**WHAT YOU WILL DO**
Rewrite the stretch of lines from the one containing "This screenshot has width=1350, height=735." through the one containing "This screenshot has height=395, width=801.", putting "Locate" in place of "Find the location of" and changing nothing else.

**ENTRIES PROVIDED**

● ● ● ● ● ● ●

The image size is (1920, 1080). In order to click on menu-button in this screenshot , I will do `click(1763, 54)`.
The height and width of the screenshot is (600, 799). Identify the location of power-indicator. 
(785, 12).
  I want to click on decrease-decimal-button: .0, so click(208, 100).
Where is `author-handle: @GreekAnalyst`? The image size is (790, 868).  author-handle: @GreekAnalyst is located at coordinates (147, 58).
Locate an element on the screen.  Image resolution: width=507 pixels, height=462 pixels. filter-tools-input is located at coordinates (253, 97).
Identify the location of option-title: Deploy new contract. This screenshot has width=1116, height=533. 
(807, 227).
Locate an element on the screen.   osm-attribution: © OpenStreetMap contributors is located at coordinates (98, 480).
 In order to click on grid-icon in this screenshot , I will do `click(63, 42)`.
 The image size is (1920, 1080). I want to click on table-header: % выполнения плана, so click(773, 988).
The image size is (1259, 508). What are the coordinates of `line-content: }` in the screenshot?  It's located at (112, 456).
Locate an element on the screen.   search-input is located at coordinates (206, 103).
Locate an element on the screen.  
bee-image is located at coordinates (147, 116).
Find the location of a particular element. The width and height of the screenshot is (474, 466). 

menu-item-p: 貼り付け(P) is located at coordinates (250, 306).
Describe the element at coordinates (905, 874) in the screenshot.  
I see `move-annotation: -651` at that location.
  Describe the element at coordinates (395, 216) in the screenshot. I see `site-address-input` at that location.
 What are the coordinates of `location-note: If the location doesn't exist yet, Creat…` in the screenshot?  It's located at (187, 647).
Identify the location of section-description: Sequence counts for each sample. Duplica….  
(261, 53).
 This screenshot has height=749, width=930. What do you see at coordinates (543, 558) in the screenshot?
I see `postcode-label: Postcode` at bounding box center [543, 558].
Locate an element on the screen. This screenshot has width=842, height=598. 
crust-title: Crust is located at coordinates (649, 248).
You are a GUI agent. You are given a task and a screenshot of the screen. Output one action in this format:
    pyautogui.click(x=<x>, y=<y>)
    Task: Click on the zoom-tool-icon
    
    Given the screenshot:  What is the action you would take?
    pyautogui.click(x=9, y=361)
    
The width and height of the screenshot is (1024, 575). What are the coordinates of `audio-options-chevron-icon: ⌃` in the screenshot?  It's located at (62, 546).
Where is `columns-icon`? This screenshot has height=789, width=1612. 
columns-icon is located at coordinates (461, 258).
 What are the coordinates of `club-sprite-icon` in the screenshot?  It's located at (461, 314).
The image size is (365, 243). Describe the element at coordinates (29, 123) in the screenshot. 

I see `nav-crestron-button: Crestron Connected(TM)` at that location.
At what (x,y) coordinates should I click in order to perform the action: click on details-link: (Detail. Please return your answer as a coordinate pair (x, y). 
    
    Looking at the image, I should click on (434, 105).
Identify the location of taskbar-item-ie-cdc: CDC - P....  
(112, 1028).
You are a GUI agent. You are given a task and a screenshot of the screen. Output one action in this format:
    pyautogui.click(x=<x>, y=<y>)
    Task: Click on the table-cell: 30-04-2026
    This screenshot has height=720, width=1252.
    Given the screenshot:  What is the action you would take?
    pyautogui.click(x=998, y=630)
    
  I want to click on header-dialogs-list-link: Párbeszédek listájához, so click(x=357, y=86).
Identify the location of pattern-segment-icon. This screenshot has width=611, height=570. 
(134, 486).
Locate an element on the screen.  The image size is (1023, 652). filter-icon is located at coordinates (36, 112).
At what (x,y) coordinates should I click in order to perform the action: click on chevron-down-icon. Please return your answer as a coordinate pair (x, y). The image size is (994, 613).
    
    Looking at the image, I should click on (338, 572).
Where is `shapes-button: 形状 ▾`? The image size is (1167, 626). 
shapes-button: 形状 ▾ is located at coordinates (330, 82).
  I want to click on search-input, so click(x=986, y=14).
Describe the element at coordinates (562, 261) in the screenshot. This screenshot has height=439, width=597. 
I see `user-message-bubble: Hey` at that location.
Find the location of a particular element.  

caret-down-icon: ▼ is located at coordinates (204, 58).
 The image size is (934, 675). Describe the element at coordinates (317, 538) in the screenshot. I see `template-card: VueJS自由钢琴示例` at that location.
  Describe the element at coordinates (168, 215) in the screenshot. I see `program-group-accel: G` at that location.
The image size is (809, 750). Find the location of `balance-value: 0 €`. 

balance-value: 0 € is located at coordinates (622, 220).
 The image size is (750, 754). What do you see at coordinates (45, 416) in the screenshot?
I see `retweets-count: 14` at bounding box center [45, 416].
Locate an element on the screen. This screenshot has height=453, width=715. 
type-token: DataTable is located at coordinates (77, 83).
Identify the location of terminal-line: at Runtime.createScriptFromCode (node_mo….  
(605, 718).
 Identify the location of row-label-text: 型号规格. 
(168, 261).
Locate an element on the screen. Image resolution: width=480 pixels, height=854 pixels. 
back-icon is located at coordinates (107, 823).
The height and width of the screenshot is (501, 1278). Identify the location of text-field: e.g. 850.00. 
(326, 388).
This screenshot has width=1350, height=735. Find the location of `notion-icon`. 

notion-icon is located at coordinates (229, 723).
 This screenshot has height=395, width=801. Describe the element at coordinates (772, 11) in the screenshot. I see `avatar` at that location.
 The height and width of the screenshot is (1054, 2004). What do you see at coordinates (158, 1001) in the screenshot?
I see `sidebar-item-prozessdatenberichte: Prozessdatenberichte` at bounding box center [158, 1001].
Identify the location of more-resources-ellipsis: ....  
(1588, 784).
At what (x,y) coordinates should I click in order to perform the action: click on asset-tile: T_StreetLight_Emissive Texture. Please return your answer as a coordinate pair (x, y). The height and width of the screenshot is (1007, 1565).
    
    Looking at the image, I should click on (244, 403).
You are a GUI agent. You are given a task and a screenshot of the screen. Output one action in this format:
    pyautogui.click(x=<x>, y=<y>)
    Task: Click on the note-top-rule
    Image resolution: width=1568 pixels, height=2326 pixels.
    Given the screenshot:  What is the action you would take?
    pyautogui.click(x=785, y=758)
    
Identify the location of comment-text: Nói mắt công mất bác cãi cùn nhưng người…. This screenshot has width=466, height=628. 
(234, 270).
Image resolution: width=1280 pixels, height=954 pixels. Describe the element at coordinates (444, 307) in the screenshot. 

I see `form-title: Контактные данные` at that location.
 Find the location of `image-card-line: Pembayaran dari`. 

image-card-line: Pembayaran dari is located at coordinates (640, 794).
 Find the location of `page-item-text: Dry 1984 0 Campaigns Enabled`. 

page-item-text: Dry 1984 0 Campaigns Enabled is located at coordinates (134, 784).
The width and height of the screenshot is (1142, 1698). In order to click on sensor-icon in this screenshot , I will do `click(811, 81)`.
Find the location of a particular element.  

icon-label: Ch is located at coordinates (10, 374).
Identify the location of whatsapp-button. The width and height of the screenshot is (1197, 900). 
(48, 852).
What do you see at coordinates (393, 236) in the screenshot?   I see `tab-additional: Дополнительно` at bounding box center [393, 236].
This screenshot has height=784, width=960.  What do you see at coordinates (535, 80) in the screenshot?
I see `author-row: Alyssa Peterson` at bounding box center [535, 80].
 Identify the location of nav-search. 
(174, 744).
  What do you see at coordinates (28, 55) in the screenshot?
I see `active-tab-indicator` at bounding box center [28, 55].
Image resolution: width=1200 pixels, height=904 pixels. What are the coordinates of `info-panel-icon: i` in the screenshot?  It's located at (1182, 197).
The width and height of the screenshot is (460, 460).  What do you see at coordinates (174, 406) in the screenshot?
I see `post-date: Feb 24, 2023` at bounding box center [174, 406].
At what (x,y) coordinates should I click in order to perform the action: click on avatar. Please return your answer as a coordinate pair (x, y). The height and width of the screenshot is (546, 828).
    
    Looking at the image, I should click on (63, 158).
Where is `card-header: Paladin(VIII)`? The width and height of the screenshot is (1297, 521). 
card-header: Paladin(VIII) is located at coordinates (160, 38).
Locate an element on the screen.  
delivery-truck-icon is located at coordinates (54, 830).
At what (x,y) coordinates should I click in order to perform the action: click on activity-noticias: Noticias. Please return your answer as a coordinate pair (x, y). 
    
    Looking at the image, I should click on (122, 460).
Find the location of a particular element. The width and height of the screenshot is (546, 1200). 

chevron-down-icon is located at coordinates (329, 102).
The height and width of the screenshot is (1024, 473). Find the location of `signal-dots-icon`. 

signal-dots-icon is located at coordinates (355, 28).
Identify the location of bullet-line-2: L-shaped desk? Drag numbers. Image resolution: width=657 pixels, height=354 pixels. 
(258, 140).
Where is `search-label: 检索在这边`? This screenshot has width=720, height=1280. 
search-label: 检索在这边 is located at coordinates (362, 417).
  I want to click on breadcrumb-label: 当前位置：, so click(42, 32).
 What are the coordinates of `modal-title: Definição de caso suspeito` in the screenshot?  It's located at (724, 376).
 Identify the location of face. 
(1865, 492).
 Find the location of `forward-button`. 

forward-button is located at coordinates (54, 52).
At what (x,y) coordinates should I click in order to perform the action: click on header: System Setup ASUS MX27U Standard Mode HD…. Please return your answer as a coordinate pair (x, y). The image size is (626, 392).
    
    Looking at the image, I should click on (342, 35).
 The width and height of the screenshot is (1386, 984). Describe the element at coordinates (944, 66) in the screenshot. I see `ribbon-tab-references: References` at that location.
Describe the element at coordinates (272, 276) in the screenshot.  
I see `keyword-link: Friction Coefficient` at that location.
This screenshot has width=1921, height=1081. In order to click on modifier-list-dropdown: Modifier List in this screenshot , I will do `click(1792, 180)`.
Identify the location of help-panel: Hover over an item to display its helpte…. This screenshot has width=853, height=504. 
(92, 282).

● ● ● ● ● ● ●

**ANSWER SPACE**
This screenshot has width=1350, height=735. Locate `notion-icon`. 

notion-icon is located at coordinates (229, 723).
 This screenshot has height=395, width=801. Describe the element at coordinates (772, 11) in the screenshot. I see `avatar` at that location.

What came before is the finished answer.